**What you will do**:
Rewrite the listing from the line with "This screenshot has width=403, height=227." up to and including the line with "click(615, 27)", putting "Launch" in place of "Open" and leaving everything else unchanged.

**Extracted data entries**:
====

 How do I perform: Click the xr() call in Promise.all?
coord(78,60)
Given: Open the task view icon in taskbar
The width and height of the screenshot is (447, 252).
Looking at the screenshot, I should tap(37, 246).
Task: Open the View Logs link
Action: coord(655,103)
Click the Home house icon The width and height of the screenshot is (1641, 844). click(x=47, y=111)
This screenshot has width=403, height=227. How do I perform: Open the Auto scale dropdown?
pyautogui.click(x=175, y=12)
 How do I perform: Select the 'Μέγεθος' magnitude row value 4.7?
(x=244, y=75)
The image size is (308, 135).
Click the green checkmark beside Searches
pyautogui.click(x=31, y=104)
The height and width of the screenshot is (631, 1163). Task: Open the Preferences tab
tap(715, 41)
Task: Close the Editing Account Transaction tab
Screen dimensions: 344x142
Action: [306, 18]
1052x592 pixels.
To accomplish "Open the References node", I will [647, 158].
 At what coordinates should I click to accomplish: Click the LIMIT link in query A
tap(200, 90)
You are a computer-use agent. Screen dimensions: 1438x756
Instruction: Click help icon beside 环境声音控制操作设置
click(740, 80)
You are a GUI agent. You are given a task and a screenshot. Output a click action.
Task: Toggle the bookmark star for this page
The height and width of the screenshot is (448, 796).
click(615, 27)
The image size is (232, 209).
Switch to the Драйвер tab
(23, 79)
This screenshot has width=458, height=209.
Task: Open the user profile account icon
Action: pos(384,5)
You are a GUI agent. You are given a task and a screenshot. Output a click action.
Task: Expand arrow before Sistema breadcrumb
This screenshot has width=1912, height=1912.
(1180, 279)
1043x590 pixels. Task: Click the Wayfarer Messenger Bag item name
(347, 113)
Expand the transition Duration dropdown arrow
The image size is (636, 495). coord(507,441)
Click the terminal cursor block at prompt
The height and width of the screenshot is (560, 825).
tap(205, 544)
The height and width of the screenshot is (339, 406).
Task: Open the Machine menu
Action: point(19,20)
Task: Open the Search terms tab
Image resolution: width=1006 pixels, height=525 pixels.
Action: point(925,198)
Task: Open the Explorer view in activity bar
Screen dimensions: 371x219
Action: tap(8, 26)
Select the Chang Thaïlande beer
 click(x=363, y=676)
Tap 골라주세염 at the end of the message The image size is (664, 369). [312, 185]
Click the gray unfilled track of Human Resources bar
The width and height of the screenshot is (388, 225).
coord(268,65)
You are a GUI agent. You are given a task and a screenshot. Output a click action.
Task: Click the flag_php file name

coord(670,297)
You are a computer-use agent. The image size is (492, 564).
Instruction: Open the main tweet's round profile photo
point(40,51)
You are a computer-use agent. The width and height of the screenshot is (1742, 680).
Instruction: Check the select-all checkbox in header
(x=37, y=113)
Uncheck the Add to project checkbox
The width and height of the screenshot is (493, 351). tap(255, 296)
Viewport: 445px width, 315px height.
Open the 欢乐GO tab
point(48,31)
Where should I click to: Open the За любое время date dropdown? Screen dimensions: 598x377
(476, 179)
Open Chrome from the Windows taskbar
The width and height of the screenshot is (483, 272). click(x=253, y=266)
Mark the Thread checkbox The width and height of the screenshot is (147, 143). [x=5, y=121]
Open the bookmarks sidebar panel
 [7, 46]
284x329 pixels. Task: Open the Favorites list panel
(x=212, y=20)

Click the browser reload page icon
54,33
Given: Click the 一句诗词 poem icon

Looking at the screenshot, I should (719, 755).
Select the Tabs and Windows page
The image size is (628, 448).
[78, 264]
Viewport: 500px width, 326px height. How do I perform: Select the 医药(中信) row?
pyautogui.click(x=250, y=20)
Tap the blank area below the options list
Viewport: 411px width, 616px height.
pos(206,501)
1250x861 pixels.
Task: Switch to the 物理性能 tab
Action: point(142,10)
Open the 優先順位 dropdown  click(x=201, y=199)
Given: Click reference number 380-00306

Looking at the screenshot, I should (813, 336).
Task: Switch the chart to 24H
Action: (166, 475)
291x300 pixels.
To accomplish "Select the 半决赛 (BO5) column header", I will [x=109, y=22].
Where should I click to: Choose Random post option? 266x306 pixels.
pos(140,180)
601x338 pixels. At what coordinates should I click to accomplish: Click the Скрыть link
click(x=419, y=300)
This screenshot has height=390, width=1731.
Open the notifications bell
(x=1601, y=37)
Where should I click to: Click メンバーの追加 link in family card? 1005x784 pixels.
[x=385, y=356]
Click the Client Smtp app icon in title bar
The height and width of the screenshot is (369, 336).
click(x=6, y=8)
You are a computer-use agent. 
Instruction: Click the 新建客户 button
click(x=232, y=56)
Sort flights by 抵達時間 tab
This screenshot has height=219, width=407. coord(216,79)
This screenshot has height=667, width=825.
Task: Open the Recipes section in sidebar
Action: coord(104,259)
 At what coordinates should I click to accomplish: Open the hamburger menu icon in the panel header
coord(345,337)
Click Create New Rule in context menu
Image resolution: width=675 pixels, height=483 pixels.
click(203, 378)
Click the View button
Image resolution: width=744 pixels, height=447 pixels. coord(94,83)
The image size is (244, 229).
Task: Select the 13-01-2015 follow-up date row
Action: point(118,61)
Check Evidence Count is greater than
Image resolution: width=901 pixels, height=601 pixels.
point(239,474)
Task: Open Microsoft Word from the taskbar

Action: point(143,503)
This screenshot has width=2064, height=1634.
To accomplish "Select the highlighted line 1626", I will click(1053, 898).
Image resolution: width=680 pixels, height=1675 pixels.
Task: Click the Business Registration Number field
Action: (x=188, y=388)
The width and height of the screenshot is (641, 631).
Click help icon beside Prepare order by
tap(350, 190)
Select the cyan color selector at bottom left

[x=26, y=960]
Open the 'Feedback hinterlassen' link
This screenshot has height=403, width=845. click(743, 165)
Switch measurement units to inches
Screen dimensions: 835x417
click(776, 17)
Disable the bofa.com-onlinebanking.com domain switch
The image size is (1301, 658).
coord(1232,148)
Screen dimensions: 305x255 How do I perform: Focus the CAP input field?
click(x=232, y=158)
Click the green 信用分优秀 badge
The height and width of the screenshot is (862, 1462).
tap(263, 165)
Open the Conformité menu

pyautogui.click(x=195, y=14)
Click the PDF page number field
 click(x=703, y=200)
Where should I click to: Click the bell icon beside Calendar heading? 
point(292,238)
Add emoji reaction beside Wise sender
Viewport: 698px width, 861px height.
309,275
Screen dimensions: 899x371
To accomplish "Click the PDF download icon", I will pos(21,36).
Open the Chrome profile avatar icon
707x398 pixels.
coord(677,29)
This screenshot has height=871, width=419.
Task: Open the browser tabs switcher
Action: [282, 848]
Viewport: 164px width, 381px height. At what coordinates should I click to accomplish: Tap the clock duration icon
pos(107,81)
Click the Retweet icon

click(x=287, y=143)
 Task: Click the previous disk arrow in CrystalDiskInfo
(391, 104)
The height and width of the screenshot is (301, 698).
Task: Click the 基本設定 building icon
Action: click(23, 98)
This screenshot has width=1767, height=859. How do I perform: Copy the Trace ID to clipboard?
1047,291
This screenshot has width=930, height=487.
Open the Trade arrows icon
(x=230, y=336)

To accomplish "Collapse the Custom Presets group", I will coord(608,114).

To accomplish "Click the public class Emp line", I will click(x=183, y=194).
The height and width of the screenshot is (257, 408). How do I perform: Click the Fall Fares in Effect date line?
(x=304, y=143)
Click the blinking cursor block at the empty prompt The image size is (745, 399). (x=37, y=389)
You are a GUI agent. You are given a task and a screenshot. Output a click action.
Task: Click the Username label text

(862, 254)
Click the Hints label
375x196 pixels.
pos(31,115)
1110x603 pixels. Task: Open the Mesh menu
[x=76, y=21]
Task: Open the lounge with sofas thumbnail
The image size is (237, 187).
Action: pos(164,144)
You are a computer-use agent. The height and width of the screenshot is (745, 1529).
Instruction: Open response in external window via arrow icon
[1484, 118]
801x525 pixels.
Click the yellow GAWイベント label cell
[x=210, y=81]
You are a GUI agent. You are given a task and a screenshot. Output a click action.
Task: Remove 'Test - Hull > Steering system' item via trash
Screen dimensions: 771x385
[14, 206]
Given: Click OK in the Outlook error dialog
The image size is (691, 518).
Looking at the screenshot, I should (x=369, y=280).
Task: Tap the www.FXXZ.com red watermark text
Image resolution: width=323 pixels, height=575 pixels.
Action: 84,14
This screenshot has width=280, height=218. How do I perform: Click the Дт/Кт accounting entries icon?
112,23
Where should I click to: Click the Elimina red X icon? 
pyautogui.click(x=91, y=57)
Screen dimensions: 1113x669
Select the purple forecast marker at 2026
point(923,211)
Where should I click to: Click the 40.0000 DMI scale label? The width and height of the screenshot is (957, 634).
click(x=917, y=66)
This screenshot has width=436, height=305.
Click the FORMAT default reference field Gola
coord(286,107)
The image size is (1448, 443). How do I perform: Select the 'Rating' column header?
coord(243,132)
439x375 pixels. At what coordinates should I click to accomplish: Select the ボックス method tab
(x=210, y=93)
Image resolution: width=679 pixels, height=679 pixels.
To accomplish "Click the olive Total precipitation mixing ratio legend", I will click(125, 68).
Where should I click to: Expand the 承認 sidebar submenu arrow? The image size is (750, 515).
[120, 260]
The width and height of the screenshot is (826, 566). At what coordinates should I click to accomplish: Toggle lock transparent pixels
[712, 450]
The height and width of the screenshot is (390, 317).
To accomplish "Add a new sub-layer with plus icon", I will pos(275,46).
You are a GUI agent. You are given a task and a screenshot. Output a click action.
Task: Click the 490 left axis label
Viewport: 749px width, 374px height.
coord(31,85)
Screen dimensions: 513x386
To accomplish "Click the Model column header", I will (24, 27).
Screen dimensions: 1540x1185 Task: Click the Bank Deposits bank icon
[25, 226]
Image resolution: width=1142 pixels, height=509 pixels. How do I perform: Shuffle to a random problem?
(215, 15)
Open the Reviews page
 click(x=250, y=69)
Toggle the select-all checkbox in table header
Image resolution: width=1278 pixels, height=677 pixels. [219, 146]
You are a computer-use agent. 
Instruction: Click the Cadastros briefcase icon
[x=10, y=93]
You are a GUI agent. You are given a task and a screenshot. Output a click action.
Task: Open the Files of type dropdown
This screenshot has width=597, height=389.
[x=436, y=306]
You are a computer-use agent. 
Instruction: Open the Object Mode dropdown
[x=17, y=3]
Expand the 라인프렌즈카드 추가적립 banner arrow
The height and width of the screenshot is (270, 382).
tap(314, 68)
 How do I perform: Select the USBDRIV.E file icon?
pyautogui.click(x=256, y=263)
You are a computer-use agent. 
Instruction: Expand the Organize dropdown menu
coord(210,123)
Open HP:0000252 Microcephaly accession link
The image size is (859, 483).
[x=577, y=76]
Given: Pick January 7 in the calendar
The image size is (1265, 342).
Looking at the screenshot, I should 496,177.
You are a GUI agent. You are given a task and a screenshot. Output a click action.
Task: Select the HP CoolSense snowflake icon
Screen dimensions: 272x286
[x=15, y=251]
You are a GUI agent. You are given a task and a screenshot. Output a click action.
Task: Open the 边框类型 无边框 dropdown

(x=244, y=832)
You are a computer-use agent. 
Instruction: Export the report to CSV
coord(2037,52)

====

**Expected output**:
This screenshot has width=403, height=227. How do I perform: Launch the Auto scale dropdown?
pyautogui.click(x=175, y=12)
 How do I perform: Select the 'Μέγεθος' magnitude row value 4.7?
(x=244, y=75)
The image size is (308, 135).
Click the green checkmark beside Searches
pyautogui.click(x=31, y=104)
The height and width of the screenshot is (631, 1163). Task: Launch the Preferences tab
tap(715, 41)
Task: Close the Editing Account Transaction tab
Screen dimensions: 344x142
Action: [306, 18]
1052x592 pixels.
To accomplish "Launch the References node", I will [647, 158].
 At what coordinates should I click to accomplish: Click the LIMIT link in query A
tap(200, 90)
You are a computer-use agent. Screen dimensions: 1438x756
Instruction: Click help icon beside 环境声音控制操作设置
click(740, 80)
You are a GUI agent. You are given a task and a screenshot. Output a click action.
Task: Toggle the bookmark star for this page
The height and width of the screenshot is (448, 796).
click(615, 27)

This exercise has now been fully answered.